Il n’y a pas de camps de la mort, donc l’armée israélienne est l’armée la plus morale du monde. Il n’y aura jamais de camps de la mort à Gaza, et pourtant les comparaisons commencent à crier sous les décombres et les fosses communes.
Quand les Palestiniens de Gaza savent que là où rôdent des meutes de chiens errants, il y a des cadavres humains dévorés par les chiens, les souvenirs de l’Holocauste commencent à faire surface.
Quand dans la bande de Gaza occupée il y a une ligne de mort imaginaire, et que quiconque la franchit est condamné à mort, même un enfant affamé ou handicapé, le souvenir de l’Holocauste commence à murmurer.
Et quand un nettoyage ethnique est mené dans le nord de Gaza, suivi de signes évidents de génocide dans toute la Bande, le souvenir de l’Holocauste gronde déjà.
Le 7 octobre 2023 apparaît de plus en plus comme un tournant fatidique pour Israël, bien plus qu’il ne le semble actuellement, à l’image de sa précédente calamité, la guerre de 1967, qui n’a pas non plus été diagnostiquée à temps. Dans la guerre des Six Jours, Israël a perdu son humilité, et le 7 octobre, il a perdu son humanité. Dans les deux cas, les dommages sont irréversibles.
En attendant, nous devons considérer l’événement historique et en saisir la signification : une cérémonie commémorant le 80e anniversaire de la libération d’Auschwitz, les dirigeants mondiaux défilent en silence, les derniers survivants marchent à leurs côtés, et la place du Premier ministre de l’État qui s’est relevé des cendres de l’Holocauste est vacante.

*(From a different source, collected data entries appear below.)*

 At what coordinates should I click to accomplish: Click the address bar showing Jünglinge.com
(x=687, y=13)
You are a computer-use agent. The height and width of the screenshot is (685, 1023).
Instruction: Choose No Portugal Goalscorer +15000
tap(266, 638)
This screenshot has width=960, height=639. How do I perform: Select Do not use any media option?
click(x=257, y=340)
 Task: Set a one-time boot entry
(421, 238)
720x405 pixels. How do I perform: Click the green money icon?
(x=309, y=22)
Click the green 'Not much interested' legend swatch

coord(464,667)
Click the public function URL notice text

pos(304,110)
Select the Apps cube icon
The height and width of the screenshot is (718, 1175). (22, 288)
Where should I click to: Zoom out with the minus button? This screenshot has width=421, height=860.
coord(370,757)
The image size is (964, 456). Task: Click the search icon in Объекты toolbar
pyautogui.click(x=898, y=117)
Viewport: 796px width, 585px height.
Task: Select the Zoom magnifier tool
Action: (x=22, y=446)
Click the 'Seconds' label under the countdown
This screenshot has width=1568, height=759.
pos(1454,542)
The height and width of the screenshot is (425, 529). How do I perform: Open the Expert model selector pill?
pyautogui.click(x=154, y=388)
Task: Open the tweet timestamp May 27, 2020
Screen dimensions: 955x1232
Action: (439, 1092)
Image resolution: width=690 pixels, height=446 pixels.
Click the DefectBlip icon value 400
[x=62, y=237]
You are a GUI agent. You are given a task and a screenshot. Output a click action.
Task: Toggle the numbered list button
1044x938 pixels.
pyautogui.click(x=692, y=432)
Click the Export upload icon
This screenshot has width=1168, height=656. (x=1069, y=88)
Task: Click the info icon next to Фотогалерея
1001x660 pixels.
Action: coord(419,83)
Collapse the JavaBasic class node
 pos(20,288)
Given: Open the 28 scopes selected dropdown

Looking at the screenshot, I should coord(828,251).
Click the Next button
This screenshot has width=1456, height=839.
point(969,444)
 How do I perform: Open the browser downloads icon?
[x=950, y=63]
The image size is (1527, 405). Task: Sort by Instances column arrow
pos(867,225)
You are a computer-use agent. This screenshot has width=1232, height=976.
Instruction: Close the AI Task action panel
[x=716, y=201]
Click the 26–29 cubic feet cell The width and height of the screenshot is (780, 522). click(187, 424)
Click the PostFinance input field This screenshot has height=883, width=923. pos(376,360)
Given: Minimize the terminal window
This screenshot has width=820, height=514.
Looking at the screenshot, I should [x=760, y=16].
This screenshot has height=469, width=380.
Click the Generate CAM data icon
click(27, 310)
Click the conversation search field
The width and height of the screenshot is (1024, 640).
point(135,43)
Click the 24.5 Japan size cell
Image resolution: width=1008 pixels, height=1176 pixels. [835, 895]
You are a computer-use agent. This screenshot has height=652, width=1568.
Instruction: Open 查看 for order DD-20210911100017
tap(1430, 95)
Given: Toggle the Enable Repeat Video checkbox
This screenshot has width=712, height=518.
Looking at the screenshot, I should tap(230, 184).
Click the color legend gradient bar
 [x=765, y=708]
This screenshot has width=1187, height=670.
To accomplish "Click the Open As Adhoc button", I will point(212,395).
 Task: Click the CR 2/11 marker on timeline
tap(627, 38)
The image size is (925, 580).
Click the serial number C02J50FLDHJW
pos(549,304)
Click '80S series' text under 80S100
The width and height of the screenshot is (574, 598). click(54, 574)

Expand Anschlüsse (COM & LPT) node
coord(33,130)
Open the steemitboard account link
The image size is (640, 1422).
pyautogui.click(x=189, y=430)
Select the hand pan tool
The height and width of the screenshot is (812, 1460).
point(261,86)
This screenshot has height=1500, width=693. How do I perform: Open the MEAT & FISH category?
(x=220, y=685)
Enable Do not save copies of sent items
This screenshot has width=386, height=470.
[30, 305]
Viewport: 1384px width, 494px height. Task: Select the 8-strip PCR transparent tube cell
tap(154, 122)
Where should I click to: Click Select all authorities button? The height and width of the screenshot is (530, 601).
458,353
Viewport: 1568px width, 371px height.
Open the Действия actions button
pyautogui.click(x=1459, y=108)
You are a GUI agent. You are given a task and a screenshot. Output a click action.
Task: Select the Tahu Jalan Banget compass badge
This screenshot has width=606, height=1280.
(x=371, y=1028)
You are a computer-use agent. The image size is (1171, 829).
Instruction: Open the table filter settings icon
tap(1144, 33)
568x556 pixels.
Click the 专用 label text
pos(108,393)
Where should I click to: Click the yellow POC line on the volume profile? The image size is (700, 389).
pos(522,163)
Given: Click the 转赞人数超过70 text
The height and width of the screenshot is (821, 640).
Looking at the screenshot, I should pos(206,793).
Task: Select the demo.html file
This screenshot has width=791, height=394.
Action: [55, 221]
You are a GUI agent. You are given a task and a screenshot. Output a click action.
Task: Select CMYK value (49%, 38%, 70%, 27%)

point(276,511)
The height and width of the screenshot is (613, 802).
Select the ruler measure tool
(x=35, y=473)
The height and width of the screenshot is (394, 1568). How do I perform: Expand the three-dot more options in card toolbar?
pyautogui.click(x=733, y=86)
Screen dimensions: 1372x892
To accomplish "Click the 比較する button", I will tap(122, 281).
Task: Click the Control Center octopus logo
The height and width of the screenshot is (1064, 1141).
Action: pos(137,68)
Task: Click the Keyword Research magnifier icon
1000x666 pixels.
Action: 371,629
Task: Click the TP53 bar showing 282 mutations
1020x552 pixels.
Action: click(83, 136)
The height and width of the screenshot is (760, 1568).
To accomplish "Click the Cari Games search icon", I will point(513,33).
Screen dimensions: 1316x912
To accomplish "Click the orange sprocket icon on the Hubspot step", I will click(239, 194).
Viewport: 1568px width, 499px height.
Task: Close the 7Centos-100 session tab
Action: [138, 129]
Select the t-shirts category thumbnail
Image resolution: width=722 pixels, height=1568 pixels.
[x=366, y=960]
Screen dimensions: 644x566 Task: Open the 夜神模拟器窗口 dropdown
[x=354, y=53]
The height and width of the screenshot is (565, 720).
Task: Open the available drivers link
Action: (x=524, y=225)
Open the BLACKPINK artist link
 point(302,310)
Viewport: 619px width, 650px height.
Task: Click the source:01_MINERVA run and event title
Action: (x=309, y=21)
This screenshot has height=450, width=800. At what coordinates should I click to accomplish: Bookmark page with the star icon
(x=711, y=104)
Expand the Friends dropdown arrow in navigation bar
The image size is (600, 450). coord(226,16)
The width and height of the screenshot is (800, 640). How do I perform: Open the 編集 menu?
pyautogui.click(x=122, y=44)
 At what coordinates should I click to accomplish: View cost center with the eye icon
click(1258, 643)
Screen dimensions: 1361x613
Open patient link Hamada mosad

Elle est vacante parce que son État est devenu un paria, et parce qu’il est recherché par le tribunal le plus respecté qui juge les criminels de guerre. Il convient de lever un instant la tête du scandale Hanni Bleiweiss et de l’affaire Feldstein : Netanyahou ne sera pas à Auschwitz, car il est recherché pour crimes de guerre.